If I where interviewing some one for a developer role and they had not at least heard of ohms law or similar basic principals I would probably pass on them.
"not dissimilar to leaving your car unlocked when it is subsequently stolen and used in a crime"
In the US at least, this is not a crime. If someone leaves their car unlocked by accident, why should they get punished if someone steals it and uses it for a crime?
Victim blaming is not the answer, it's just silly.
> In the US at least, this is not a crime. If someone leaves their car unlocked by accident, why should they get punished if someone steals it and uses it for a crime?
Negligence. If you own a powerful tool, you are at least in part responsible for it not to be misused. Similarly to how you are usually required to keep your guns locked away and are held responsible (at least ideally…) if someone steals them from your kitchen table and misuses them, you are held responsible if someone just sits in your car and drives off to kill someone.
> Victim blaming is not the answer, it's just silly.
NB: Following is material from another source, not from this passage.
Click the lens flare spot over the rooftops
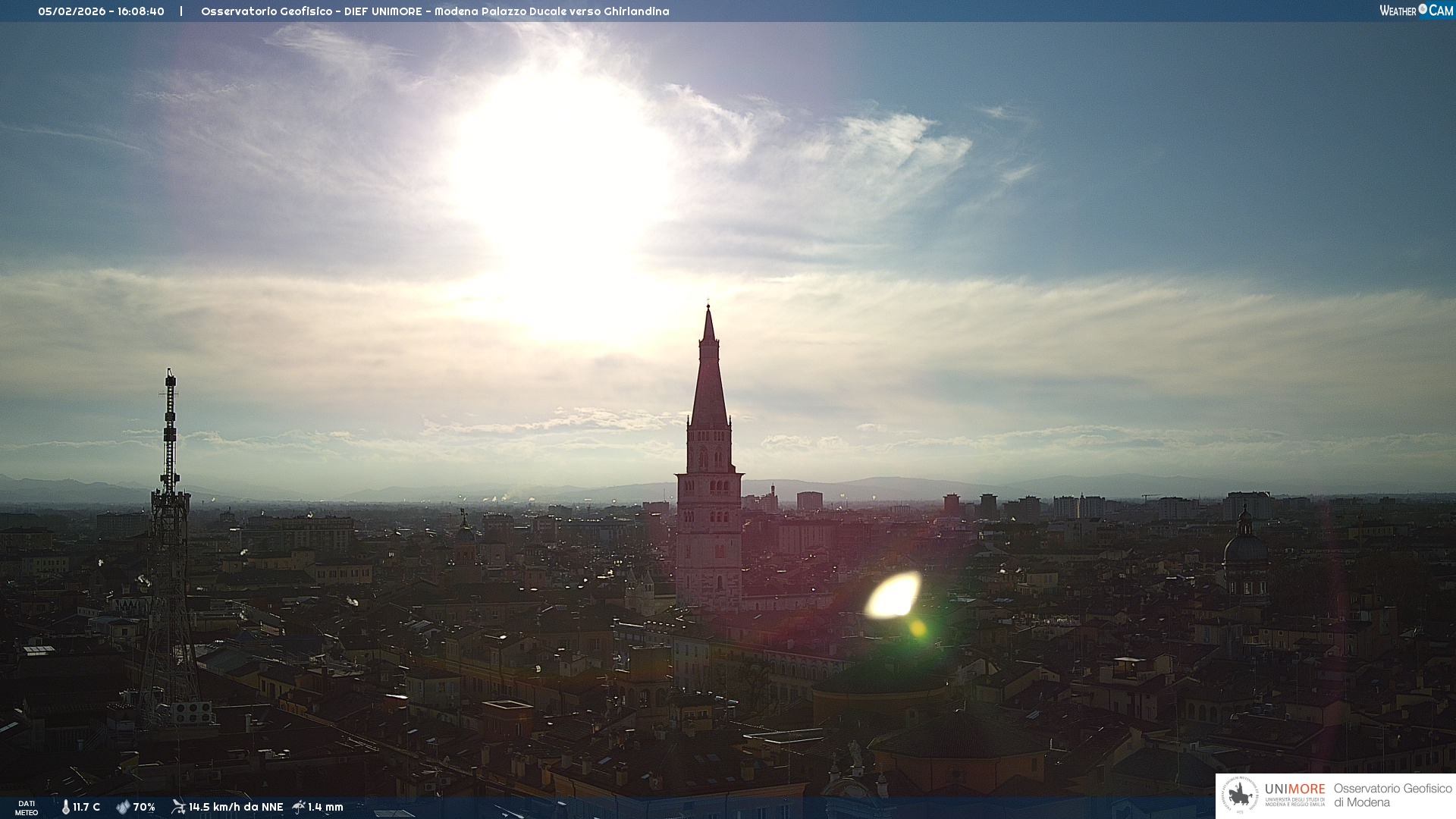The image size is (1456, 819). click(893, 595)
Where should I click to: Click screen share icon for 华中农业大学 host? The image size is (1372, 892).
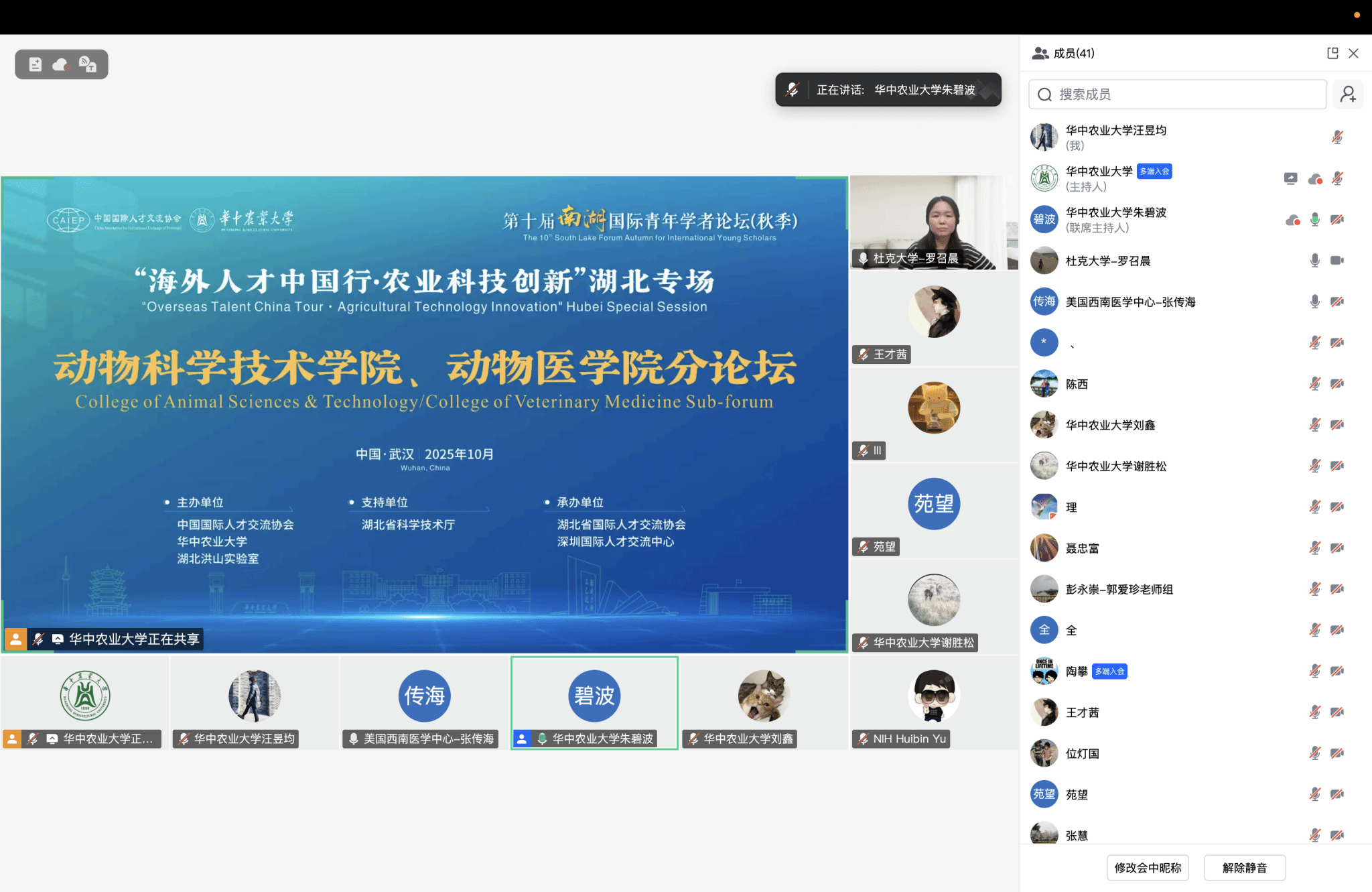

Except that the victim in a DDoS is the person being ddos’d, not the random user who installed malware. If someone gave you a key and said “Enter this flat over there, take the computer, bring it to me and I’ll give you 10€“, you couldn’t later claim to be a “victim” because they stole your time. If someone sends you a file and goes “double-click this and you’ll get fantastic porn”, I don’t see how you could later claim to be a victim if they stole part of your data cap.
If someone tells you "Enter this flat over there, take the computer, bring it to me and I’ll give you 10€", its on you to realize that that is illegal (and morally wrong) and refuse to comply.
"Double-click this for fantastic porn", on the other hand, will sound perfectly legitimate to many unsuspecting computer users. And there is nothing inherently illegal about the act.
A gun is one of the few things you could reasonably make the negligence argument with. Anyone can get a car, or a knife, or a big plank, and leaving one in the street with no lock does not meaningfully contribute to crime.
If yes, how long does it normally take to get them? If At all? Weeks? Months? Years?
These days DDoS seems far too easy, far too common.